## BEGIN SOURCE RECORDS
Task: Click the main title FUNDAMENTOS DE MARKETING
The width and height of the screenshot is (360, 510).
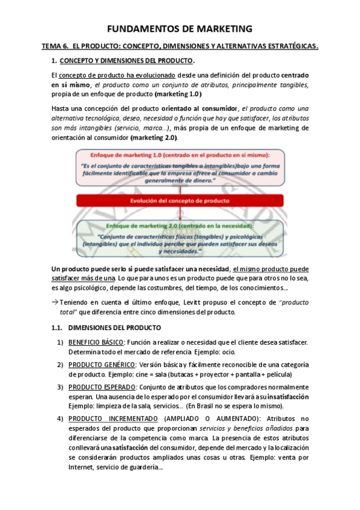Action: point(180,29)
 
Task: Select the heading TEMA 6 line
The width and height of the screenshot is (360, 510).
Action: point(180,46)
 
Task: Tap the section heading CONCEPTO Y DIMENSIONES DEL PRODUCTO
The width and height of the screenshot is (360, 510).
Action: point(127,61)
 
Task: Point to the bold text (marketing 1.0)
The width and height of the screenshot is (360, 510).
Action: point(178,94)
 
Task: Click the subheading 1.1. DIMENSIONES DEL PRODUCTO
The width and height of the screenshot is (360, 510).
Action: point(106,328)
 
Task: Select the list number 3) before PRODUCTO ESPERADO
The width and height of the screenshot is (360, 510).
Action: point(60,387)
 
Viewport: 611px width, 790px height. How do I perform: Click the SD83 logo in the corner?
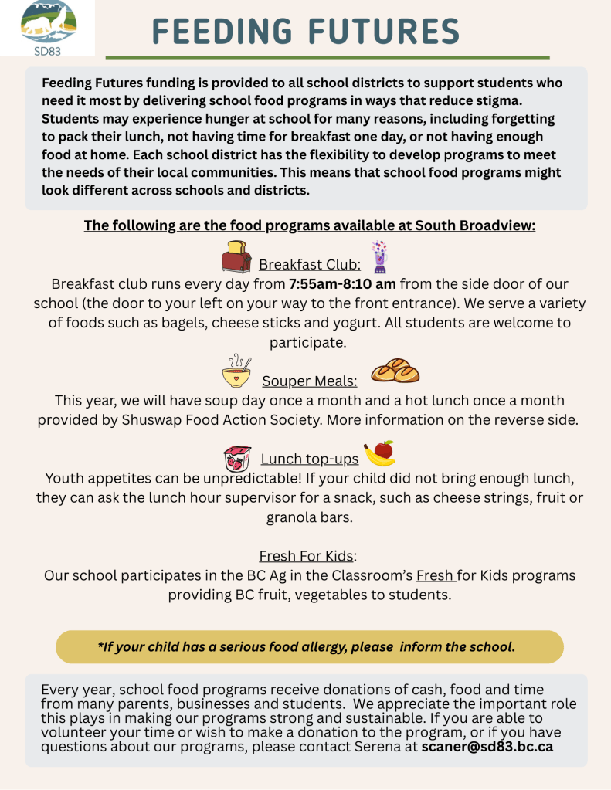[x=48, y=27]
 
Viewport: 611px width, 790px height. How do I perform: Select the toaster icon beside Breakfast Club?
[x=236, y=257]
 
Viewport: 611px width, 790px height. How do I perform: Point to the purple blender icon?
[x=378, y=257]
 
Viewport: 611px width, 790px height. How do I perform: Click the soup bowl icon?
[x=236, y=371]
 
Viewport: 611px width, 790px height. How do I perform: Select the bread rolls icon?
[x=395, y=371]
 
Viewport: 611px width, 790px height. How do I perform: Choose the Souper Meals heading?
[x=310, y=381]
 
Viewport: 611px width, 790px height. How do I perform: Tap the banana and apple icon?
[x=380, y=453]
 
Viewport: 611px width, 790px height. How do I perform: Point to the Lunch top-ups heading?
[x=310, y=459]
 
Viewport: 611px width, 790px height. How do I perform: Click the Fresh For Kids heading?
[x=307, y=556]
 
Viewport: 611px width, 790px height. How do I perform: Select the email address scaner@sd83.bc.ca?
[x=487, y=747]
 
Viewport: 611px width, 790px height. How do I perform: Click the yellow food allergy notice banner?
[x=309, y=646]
## END SOURCE RECORDS
## BEGIN SOURCE RECORDS
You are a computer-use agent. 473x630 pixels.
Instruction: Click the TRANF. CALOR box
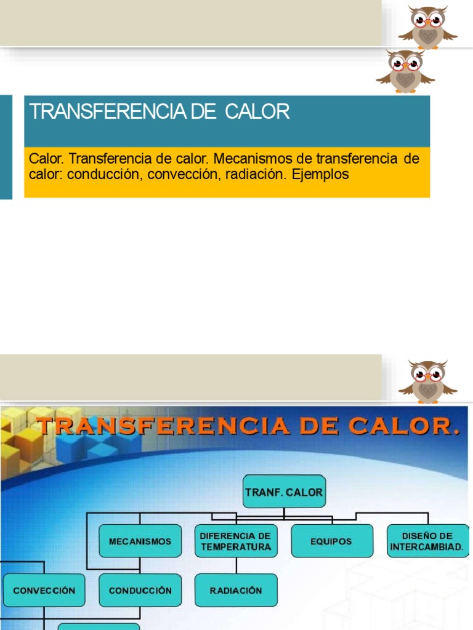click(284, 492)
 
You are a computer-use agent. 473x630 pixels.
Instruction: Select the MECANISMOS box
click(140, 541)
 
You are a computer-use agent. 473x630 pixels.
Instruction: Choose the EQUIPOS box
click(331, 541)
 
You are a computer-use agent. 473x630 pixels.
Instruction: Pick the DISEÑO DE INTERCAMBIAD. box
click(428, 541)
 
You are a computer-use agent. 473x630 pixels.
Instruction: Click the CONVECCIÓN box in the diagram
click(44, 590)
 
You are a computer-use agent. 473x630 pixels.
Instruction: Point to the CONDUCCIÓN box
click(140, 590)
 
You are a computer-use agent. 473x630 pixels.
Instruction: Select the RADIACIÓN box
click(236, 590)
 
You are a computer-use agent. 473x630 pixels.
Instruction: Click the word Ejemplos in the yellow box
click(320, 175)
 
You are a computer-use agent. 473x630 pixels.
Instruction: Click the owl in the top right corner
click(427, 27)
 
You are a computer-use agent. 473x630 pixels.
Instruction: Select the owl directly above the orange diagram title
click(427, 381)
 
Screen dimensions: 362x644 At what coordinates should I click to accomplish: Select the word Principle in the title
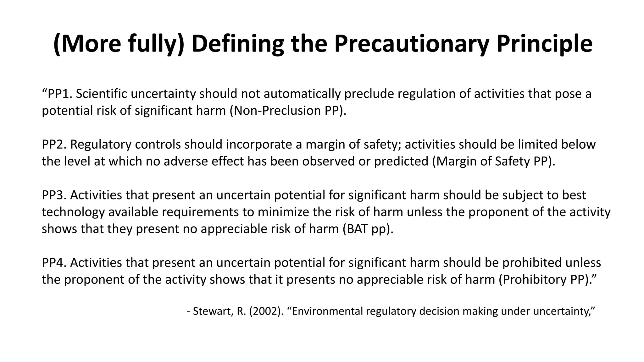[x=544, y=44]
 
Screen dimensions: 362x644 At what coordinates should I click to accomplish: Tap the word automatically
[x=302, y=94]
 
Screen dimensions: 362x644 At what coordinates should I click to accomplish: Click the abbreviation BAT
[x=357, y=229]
## END SOURCE RECORDS
#### [WHAT IS REQUIRED]
Please write out the data from the line with "purple blender icon?" to the line with "[x=310, y=381]" again, switching "icon" to "button" and leaving everything else unchanged.

#### [THE RESPONSE]
Viewport: 611px width, 790px height. How do I perform: Point to the purple blender button?
[x=378, y=257]
 
Viewport: 611px width, 790px height. How do I perform: Click the soup bowl button?
[x=236, y=371]
 
Viewport: 611px width, 790px height. How do I perform: Select the bread rolls button?
[x=395, y=371]
 
Viewport: 611px width, 790px height. How do I perform: Choose the Souper Meals heading?
[x=310, y=381]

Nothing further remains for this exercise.